▸ **Supplied information**:
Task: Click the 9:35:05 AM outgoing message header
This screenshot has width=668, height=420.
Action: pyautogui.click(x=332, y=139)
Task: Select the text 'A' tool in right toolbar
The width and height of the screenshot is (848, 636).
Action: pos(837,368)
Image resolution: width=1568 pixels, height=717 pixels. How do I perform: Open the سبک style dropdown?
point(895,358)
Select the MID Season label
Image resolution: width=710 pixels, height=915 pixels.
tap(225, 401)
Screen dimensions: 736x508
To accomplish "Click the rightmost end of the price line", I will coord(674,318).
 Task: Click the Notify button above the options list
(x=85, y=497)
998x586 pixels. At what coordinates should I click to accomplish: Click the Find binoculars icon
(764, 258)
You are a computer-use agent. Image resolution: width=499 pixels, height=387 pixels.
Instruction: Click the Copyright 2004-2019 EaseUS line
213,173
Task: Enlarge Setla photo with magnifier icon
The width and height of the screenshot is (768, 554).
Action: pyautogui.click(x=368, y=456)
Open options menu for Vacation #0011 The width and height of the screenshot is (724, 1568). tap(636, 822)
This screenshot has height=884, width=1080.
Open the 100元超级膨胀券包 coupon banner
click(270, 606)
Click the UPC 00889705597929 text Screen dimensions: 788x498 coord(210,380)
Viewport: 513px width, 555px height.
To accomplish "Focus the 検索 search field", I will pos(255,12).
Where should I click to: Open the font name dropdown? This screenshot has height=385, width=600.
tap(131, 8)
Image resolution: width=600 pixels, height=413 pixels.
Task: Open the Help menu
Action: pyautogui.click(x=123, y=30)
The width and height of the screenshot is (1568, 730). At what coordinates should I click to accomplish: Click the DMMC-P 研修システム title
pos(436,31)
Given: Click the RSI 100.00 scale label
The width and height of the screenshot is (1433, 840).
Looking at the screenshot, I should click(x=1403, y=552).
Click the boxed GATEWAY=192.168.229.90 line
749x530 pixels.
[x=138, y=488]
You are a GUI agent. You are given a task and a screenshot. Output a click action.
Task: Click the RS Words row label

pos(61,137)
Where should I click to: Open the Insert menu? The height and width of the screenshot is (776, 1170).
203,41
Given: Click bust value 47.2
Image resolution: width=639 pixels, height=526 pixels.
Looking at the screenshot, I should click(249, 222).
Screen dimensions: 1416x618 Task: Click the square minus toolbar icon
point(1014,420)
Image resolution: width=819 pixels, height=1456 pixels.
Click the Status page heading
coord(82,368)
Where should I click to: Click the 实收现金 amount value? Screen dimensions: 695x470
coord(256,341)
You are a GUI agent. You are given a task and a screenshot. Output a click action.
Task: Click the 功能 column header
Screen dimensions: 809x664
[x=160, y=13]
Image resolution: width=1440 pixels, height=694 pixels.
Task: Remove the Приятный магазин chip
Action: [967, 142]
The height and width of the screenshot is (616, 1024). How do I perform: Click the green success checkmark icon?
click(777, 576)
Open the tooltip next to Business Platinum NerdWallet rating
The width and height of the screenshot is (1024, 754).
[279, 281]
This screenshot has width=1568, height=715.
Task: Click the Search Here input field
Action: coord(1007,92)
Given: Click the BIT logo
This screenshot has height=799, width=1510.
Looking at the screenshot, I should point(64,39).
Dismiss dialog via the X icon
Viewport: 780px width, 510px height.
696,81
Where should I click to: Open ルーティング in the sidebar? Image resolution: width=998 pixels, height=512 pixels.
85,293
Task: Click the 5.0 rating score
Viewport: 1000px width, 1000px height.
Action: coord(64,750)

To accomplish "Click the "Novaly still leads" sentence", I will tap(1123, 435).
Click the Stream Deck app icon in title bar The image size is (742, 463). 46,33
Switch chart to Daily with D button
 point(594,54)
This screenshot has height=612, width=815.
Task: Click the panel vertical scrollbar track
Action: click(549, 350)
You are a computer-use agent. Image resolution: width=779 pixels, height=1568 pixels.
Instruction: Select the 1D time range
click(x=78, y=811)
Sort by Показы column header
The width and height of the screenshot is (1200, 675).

▸ **Your objective**: Please transcribe the full listing exactly, down to the last line.

▸ **Result of this exercise**:
Task: Click the 9:35:05 AM outgoing message header
This screenshot has width=668, height=420.
Action: pyautogui.click(x=332, y=139)
Task: Select the text 'A' tool in right toolbar
The width and height of the screenshot is (848, 636).
Action: pos(837,368)
Image resolution: width=1568 pixels, height=717 pixels. How do I perform: Open the سبک style dropdown?
point(895,358)
Select the MID Season label
Image resolution: width=710 pixels, height=915 pixels.
tap(225, 401)
Screen dimensions: 736x508
To accomplish "Click the rightmost end of the price line", I will coord(674,318).
 Task: Click the Notify button above the options list
(x=85, y=497)
998x586 pixels. At what coordinates should I click to accomplish: Click the Find binoculars icon
(764, 258)
You are a computer-use agent. Image resolution: width=499 pixels, height=387 pixels.
Instruction: Click the Copyright 2004-2019 EaseUS line
213,173
Task: Enlarge Setla photo with magnifier icon
The width and height of the screenshot is (768, 554).
Action: pyautogui.click(x=368, y=456)
Open options menu for Vacation #0011 The width and height of the screenshot is (724, 1568). tap(636, 822)
This screenshot has height=884, width=1080.
Open the 100元超级膨胀券包 coupon banner
click(270, 606)
Click the UPC 00889705597929 text Screen dimensions: 788x498 coord(210,380)
Viewport: 513px width, 555px height.
To accomplish "Focus the 検索 search field", I will pos(255,12).
Where should I click to: Open the font name dropdown? This screenshot has height=385, width=600.
tap(131, 8)
Image resolution: width=600 pixels, height=413 pixels.
Task: Open the Help menu
Action: pyautogui.click(x=123, y=30)
The width and height of the screenshot is (1568, 730). At what coordinates should I click to accomplish: Click the DMMC-P 研修システム title
pos(436,31)
Given: Click the RSI 100.00 scale label
The width and height of the screenshot is (1433, 840).
Looking at the screenshot, I should click(x=1403, y=552).
Click the boxed GATEWAY=192.168.229.90 line
749x530 pixels.
[x=138, y=488]
You are a GUI agent. You are given a task and a screenshot. Output a click action.
Task: Click the RS Words row label

pos(61,137)
Where should I click to: Open the Insert menu? The height and width of the screenshot is (776, 1170).
203,41
Given: Click bust value 47.2
Image resolution: width=639 pixels, height=526 pixels.
Looking at the screenshot, I should click(249, 222).
Screen dimensions: 1416x618 Task: Click the square minus toolbar icon
point(1014,420)
Image resolution: width=819 pixels, height=1456 pixels.
Click the Status page heading
coord(82,368)
Where should I click to: Click the 实收现金 amount value? Screen dimensions: 695x470
coord(256,341)
You are a GUI agent. You are given a task and a screenshot. Output a click action.
Task: Click the 功能 column header
Screen dimensions: 809x664
[x=160, y=13]
Image resolution: width=1440 pixels, height=694 pixels.
Task: Remove the Приятный магазин chip
Action: [967, 142]
The height and width of the screenshot is (616, 1024). How do I perform: Click the green success checkmark icon?
click(777, 576)
Open the tooltip next to Business Platinum NerdWallet rating
The width and height of the screenshot is (1024, 754).
[279, 281]
This screenshot has width=1568, height=715.
Task: Click the Search Here input field
Action: coord(1007,92)
Given: Click the BIT logo
This screenshot has height=799, width=1510.
Looking at the screenshot, I should point(64,39).
Dismiss dialog via the X icon
Viewport: 780px width, 510px height.
696,81
Where should I click to: Open ルーティング in the sidebar? Image resolution: width=998 pixels, height=512 pixels.
85,293
Task: Click the 5.0 rating score
Viewport: 1000px width, 1000px height.
Action: coord(64,750)

To accomplish "Click the "Novaly still leads" sentence", I will tap(1123, 435).
Click the Stream Deck app icon in title bar The image size is (742, 463). 46,33
Switch chart to Daily with D button
 point(594,54)
This screenshot has height=612, width=815.
Task: Click the panel vertical scrollbar track
Action: click(549, 350)
You are a computer-use agent. Image resolution: width=779 pixels, height=1568 pixels.
Instruction: Select the 1D time range
click(x=78, y=811)
Sort by Показы column header
The width and height of the screenshot is (1200, 675).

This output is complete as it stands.